鍼灸治療というのは、4000年ほど昔の中国人が考えだした医療です。ものすごく古いですね。
当時は、顕微鏡もありませんし、血液検査もありませんでした。その時代にどうやって診察していたのかというと、それが体表観察になります。
健康な人と、病気の人を比べたときに、外から見ても分かる違いがあります。一番イメージしやすいのは顔色だと思いますが、他にも様々な違いが出てきます。
舌の色にも違いが出ますし、お腹を触って分かる違いもあります。背中のこり方も症状によって違ってきます。そうした、体の外から分かる情報を駆使して、診察・治療する方法が現在にも受け継がれているわけです。

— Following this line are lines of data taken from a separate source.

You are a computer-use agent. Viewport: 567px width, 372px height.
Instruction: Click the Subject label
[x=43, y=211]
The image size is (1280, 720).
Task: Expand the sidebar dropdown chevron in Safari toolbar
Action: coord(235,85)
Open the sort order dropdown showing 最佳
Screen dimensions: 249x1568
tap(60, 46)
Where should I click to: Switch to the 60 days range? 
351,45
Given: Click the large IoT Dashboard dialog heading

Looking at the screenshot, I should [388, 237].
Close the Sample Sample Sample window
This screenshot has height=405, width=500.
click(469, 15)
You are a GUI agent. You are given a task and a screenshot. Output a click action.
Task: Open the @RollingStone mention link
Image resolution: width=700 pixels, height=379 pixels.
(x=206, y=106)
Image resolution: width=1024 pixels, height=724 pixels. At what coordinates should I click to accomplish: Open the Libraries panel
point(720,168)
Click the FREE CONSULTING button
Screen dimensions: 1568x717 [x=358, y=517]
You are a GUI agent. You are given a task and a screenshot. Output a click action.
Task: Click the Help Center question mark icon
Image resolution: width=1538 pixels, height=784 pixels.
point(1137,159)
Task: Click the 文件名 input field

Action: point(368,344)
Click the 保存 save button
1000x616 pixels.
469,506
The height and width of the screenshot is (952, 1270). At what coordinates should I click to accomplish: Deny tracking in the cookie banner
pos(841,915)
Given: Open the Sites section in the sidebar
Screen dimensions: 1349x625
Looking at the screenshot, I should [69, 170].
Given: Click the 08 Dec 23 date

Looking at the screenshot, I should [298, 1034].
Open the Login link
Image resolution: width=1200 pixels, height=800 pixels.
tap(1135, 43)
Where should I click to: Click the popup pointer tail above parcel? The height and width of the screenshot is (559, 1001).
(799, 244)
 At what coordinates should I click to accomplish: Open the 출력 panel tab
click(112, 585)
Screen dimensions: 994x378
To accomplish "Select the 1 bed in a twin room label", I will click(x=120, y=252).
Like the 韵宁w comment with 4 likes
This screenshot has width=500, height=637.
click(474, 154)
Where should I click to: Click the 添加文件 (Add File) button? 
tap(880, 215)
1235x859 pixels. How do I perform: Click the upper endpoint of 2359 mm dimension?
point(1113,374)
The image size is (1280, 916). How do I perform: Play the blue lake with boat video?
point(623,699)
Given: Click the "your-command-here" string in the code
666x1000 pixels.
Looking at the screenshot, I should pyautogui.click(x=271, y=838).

私が重視している脈診もその一つです。病院で脈を診るというと、1分間の脈拍数と血圧くらいですが、鍼灸の脈診はもっと複雑です。脈が速い・遅いだけでなく、硬い・柔らかい、浮いている・沈んでいる、長い・短い、滑らかい・渋っている、等々が組み合わさり、健康脈・病脈合わせて100通りは越えます。
こういうやり方で治療していますと、ときどき病院で分からないと言われた患者さんがあっさり治ってしまって驚かれることがあります。昔の人の知見には私も脅かされるばかりです。